# Jetter VS Rodding



## gear junkie (Jun 20, 2008)

So the 2" kitchen galvy line I replaced the other day showed it's age and was almost completely filled. The owners said the pipe had never backed up but I replaced it because another section of it was split. Anyway....we have some thought on what works and what doesn't. So here's what I did.....cut the pipe in 2) 18" pieces and use a k50 with a straight and bent cable with a 1-1/2" clogchopper. On the other pipe I used a 2gpm 1500 psi electric pump with a 4r nozzle as it's my most commonly used nozzle. 

Both went through the pipe fairly easily. However the cable did a much better job overall. The jetter just didn't move the scale but honestly neither did the clogchopper. I really thought the clogchopper would've done better. I used the electric jetter for this test because it's what I would pick for jetting a kitchen drain.

What was clearly shown was the trench on the bottom that is easily confused for missing bottom of a pipe. So is the jetter useless? I don't think so but it's definitely the bottom of the list for drain cleaning equipment. I used it yesterday to prep a kitchen line yesterday for a camera inspection. The jetter actually did a bang up job cleaning the soft sludge out and cleaned the line so well that my camera came back super clean. So this is what I learned.
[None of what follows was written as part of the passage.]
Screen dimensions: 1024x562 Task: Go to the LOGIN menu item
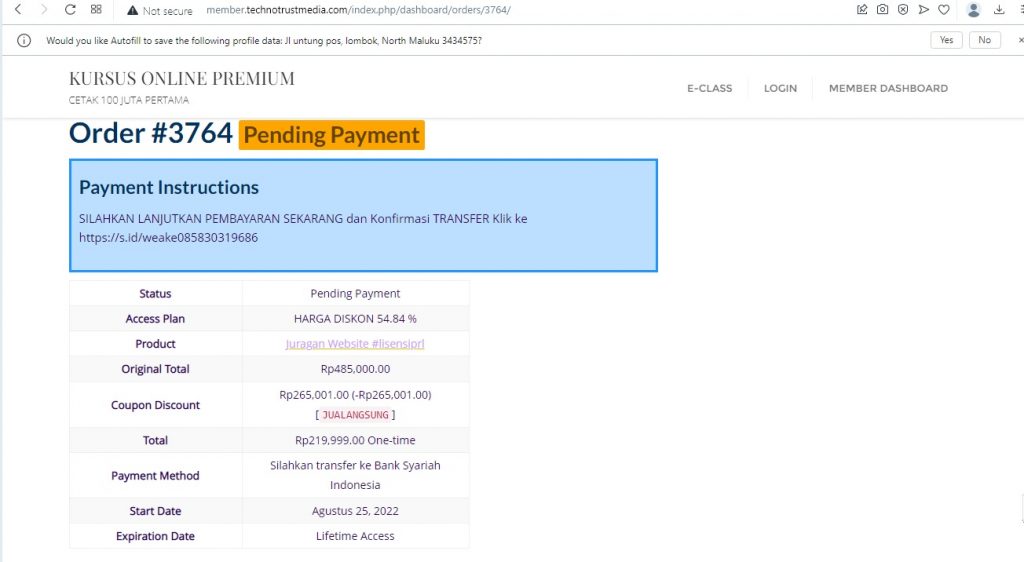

-If the bottom looks like it's gone...I better check twice.
-If it's sludge....go with either one
-If it's scale....cable is probably better.
-A bent cable doesn't guarantee full cleaning by the cutter head scraping around.


----------



## gear junkie (Jun 20, 2008)

The picture on the previous post is the jetting after pic. This post is the snaking after pic.


----------



## sierra2000 (Sep 19, 2011)

I do these tests also every chance I get. I don't have a camera that fits down most of the kitchen lines I come across so I find myself doing this too when I get to cut out a line full of crud and bring it back, just to see what the jetter can and can't do.


----------



## SewerRatz (Apr 25, 2009)

I always used the two machines together. Power rod the line first, make ate least two passes, then jet the line and with my electric jetter (1200psi @ 2gpm) I make at least 3 to 4 passes.


----------



## sierra2000 (Sep 19, 2011)

SewerRatz said:


> I always used the two machines together. Power rod the line first, make ate least two passes, then jet the line and with my electric jetter (1200psi @ 2gpm) I make at least 3 to 4 passes.


Do you ever camera the line afterwards? I also snake the line first but always wonder what it really looks like and how long it'll stay open.


----------



## Unclog1776 (Feb 5, 2013)

When they are as hard of a blockage as that looks I think a cable is better at least to start with


----------